Exercise: Take the line with "Click author Kuku on the 28 авг 2021 post" and every line after it, through the end of the listing, and give them again exactly, pictures excluded.

Listed records:
# # #

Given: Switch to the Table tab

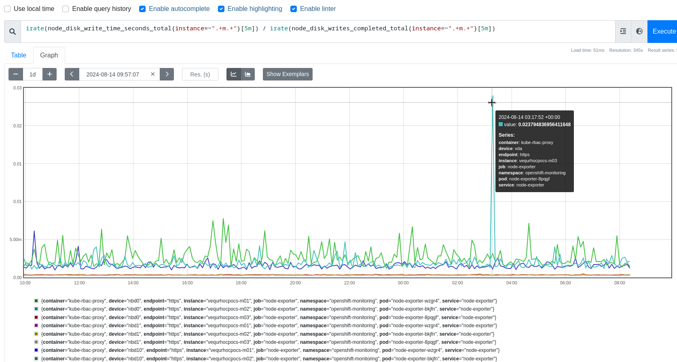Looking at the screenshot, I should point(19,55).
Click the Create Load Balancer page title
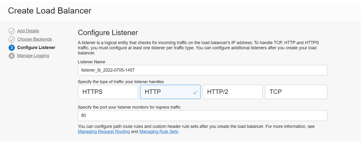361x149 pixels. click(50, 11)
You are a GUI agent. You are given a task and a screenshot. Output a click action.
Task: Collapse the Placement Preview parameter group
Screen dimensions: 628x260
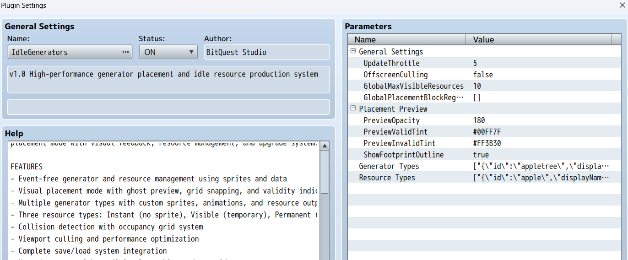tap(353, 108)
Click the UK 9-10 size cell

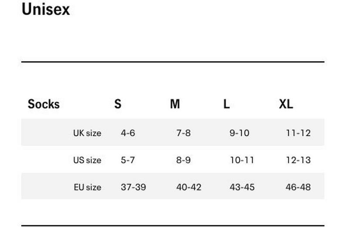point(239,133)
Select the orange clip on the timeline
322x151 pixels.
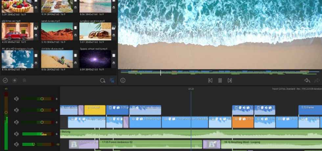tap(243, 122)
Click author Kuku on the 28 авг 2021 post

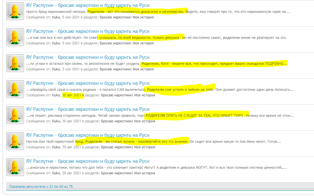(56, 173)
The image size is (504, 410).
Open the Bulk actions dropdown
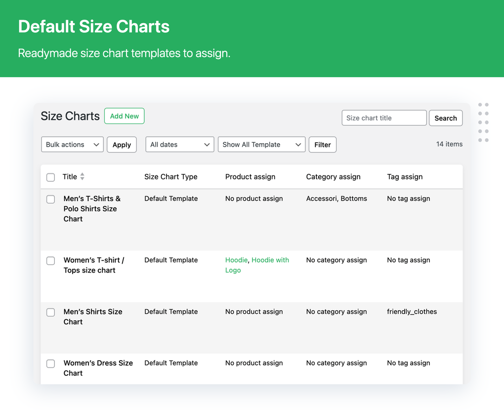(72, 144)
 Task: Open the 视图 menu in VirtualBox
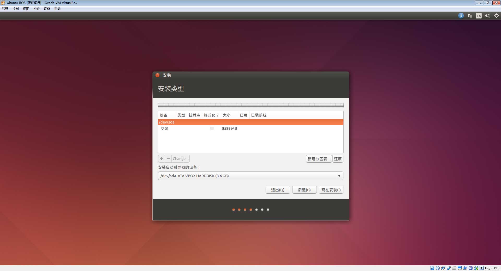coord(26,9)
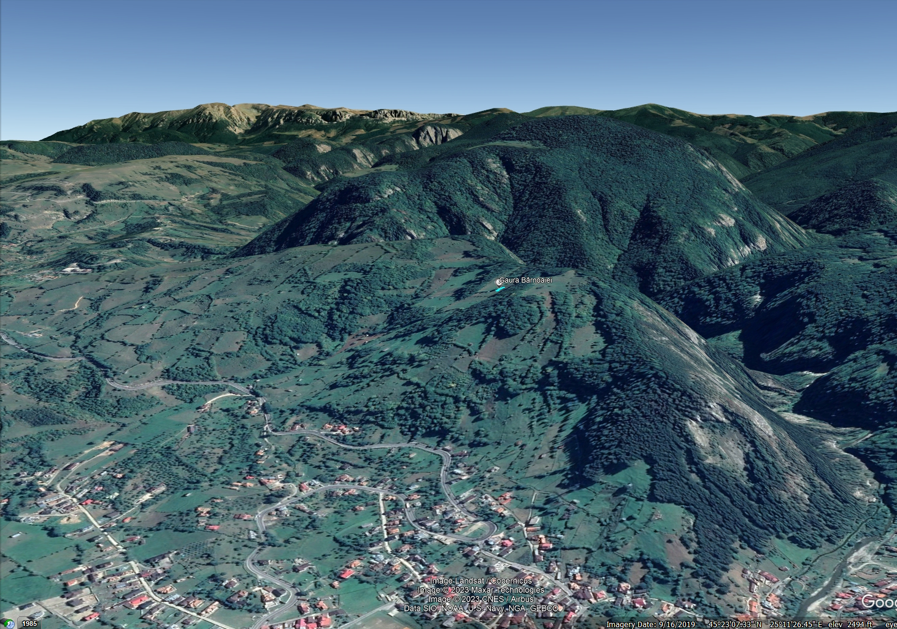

# # #

Solution to this problem:
Click author Kuku on the 28 авг 2021 post

(56, 173)
The image size is (504, 410).
Open the Bulk actions dropdown
(72, 144)
 Task: Open the 视图 menu in VirtualBox
coord(26,9)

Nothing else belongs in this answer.